Cela dit, nous sortons d'un cycle de hausse extraordinaire alors que l'économie luttait encore pour se débarrasser des effets de la crise financière mondiale qui avait eu lieu avant l'arrivée du Covid en 2020, ce qui signifie que le point de départ des hausses de taux d'intérêt était exceptionnellement bas. Dix réductions ne représenteraient qu'une annulation partielle des 21 hausses que nous avons connues, et un taux final de 3,0%, proche des estimations actuelles du taux neutre estimé actuellement - il y a donc un chemin pour y parvenir, mais il ne sera pas sans heurts.

Bien que nous remettions en question les prévisions actuelles du marché, nous estimons qu'il est encore possible de procéder à des réductions significatives sans que l'économie américaine n'entre dans un environnement de récession.
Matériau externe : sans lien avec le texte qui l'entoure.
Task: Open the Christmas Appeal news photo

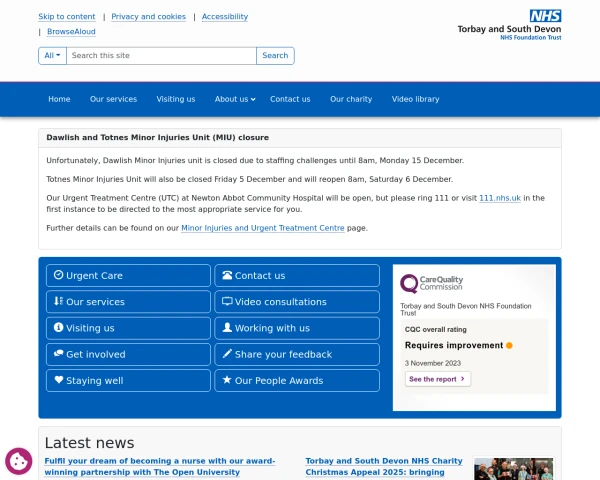Action: click(x=513, y=469)
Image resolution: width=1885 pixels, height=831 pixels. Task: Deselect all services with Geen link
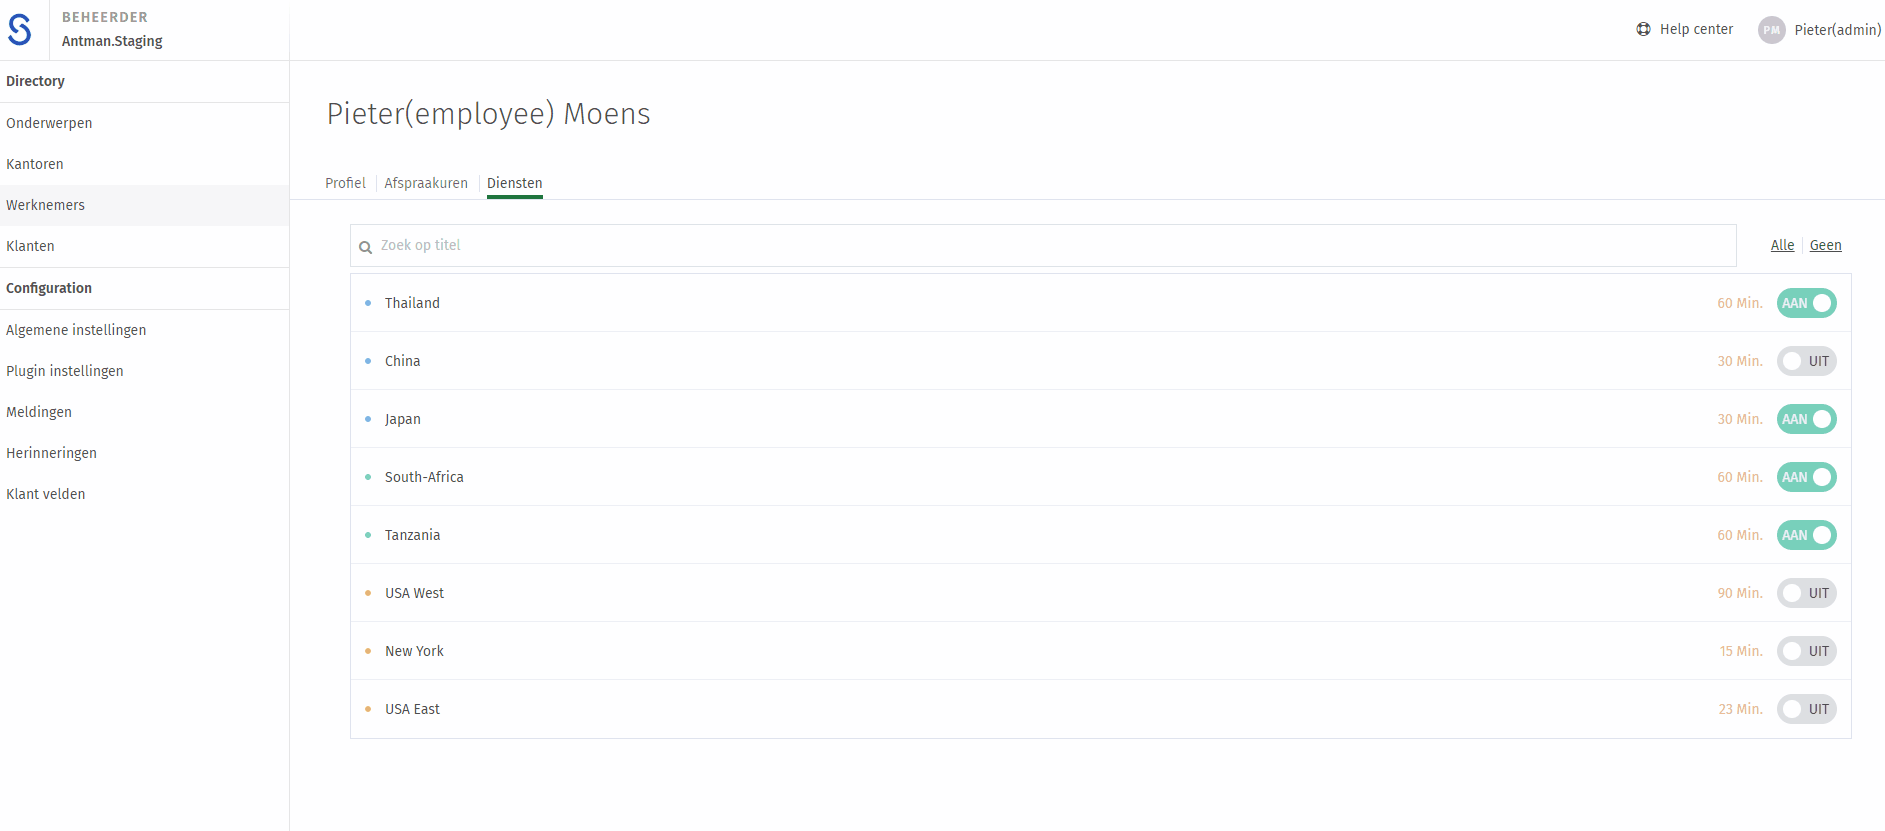tap(1825, 245)
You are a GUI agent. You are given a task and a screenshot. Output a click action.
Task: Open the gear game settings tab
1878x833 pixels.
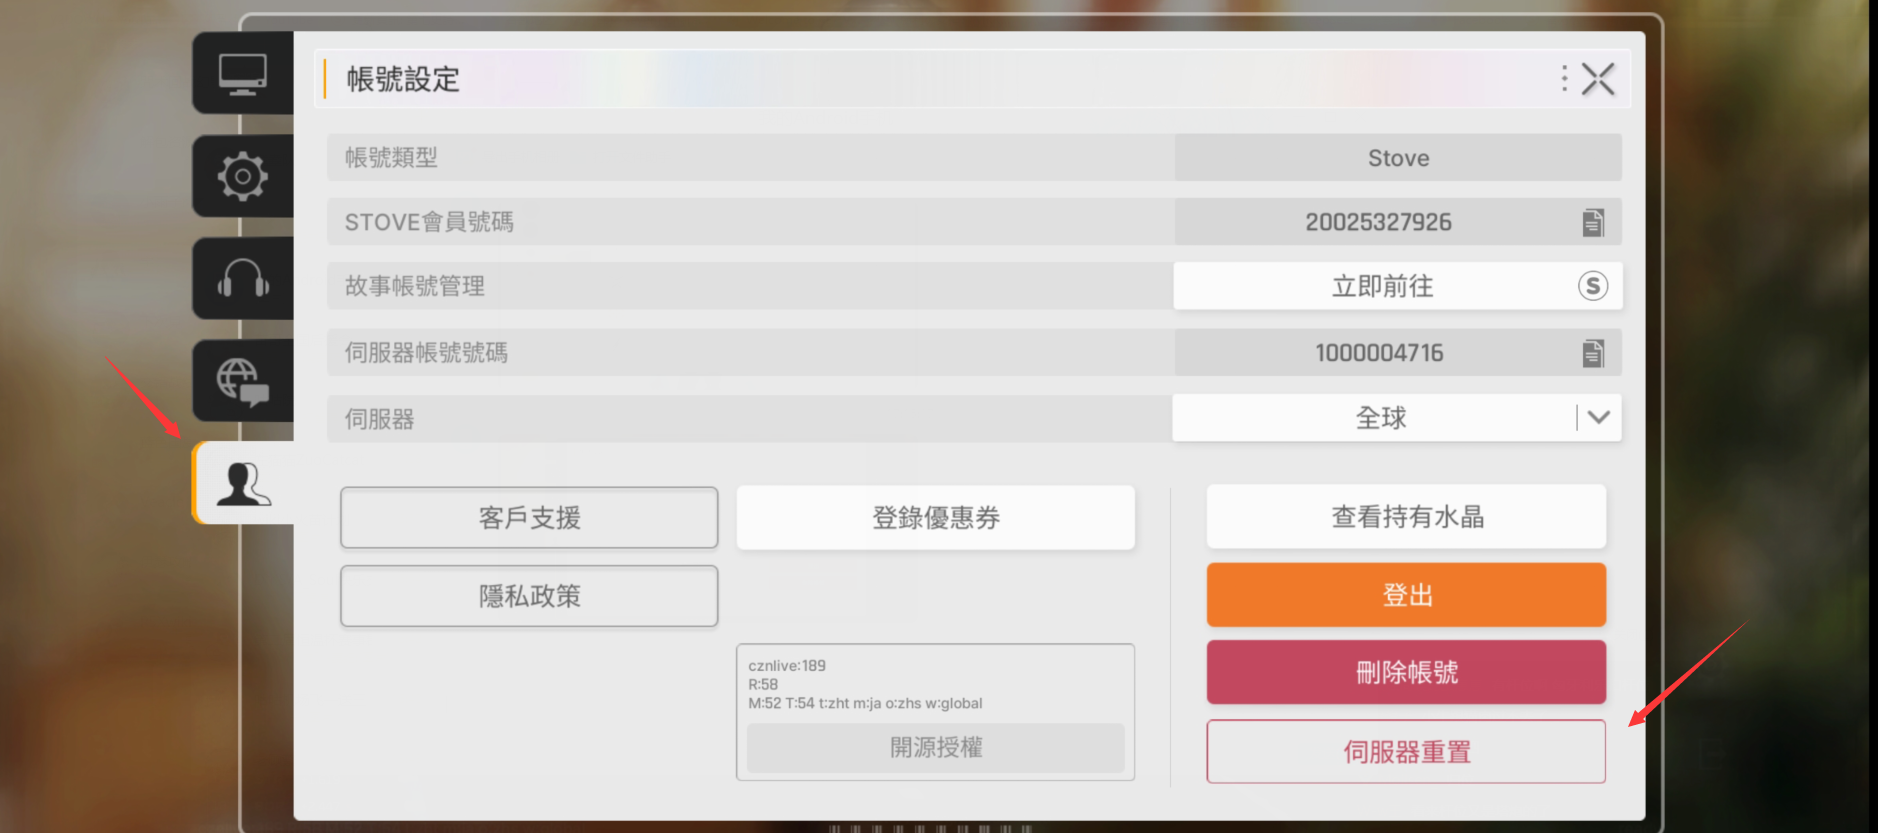tap(243, 177)
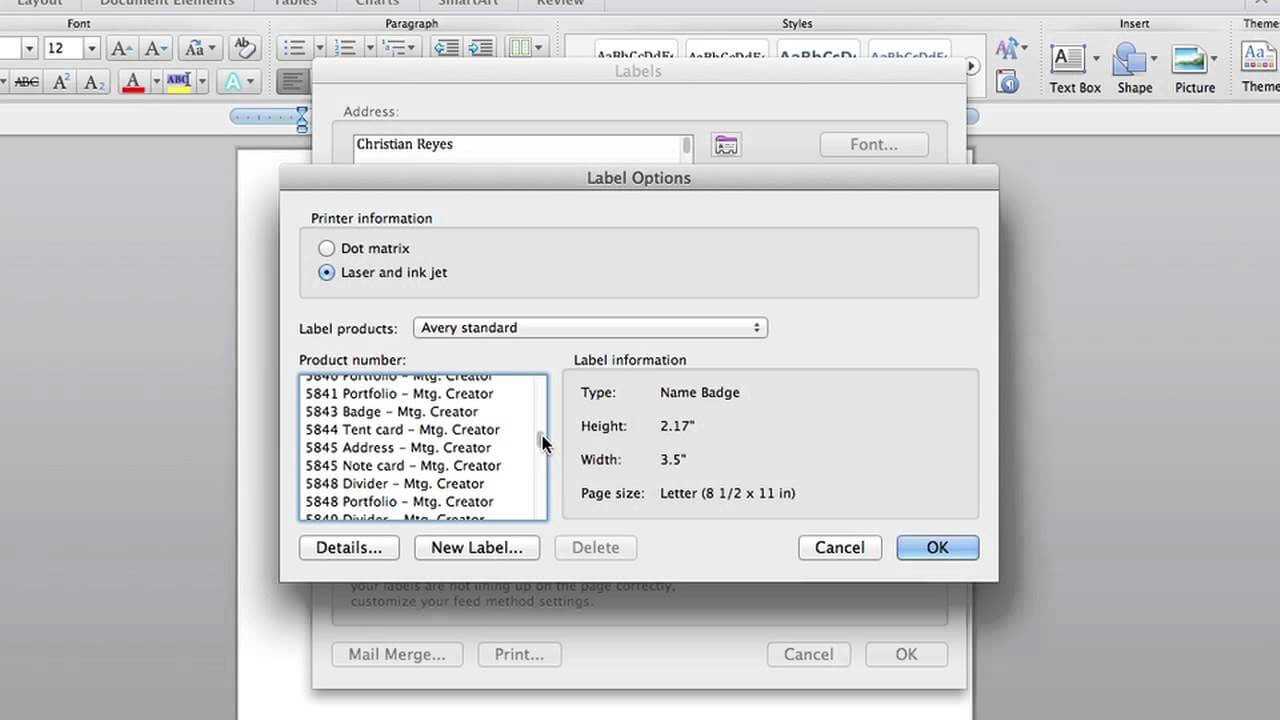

C'est pourquoi nous pensons que les portefeuilles de titres à revenu fixe doivent être au moins neutres en termes de duration (exposition aux taux d'intérêt), et ce pour deux raisons.

  1. Le PIB et le marché du travail peuvent se retourner très rapidement. Historiquement, le retournement du marché du travail - qui se manifeste par une augmentation du chômage – survient souvent soudainement, il est donc important d’avoir une protection contre les risques de baisses des portefeuilles au cas où les choses se détérioreraient plus vite que prévu. De plus, étant donné l'environnement économique difficile, l'erreur de prévision est très élevée depuis Covid, et il convient donc d'en tenir compte. Les variations rapides et importantes de la duration au mois d'août nous ont rappelé les avantages d'une exposition neutre.
  2. Les baisses de taux d’intérêt ont le même délai d'impact que les hausses. Nous ne verrons pas d'amélioration immédiate du PIB et du chômage après la première réduction. Ces données devraient continuer à ralentir jusqu'à ce que les réductions de taux se fassent pleinement sentir dans l’économie, avec cependant la possibilité de coupes massives si la Fed a tardé à agir et que nous sommes au bord du précipice.


Pour obtenir une revalorisation significative des taux, le récit du marché devrait revenir à une accélération suffisante de l’inflation pour que la Fed suspende ou inverse les baisses de taux.

En termes de positionnement, nous considérons que l'environnement économique de l'Europe est nettement plus faible que celui des Etats-Unis, avec une croissance de 2% aux Etats-Unis contre une stagnation en Europe. Par conséquent, les conditions financières sont plus strictes, les fondamentaux européens sont plus faibles et l'exposition de la région à la Chine n'améliore pas ses perspectives. Notre point de vue est négatif en ce qui concerne les données actuelles et prévisionnelles. Nous restons investis dans des titres de qualité supérieure et dans des titres sélectifs à haut rendement.

En ce qui concerne le crédit de manière plus large, étant donné la robustesse de l'économie américaine, nous ne voyons pas la nécessité de prendre un risque de crédit excessif pour obtenir des rendements globaux attrayants. Une position «up in quality» devrait protéger contre une baisse potentielle. En effet, les opportunités de coupons élevés et de portage axées sur les Etats-Unis restent attrayantes. Le dynamisme des marchés actions américains soutient également le haut rendement américain, dont les écarts devraient rester proches des niveaux serrés actuels, à condition qu'il n'y ait pas d'indication de récession. Une fois que le cycle de réduction aura démarré et que nous aurons plus de clarté sur l'ampleur des réductions à venir - aidés par la fameuse publication du «dot plot» - nous pourrons peut-être adopter une approche plus nuancée.  

Dans l'ensemble, les prochaines semaines seront riches en événements pour les marchés et nous espérons moins d'attentisme et plus d'action pour clarifier ce que sera la prochaine phase du cycle. Comme toujours, nous pensons que les stratégies flexibles et opportunistes, capables d'une allocation dynamique entre les secteurs et les zones géographiques, sont les mieux placées pour capitaliser sur les mouvements et les changements de sentiment sur les marchés des titres à revenu fixe.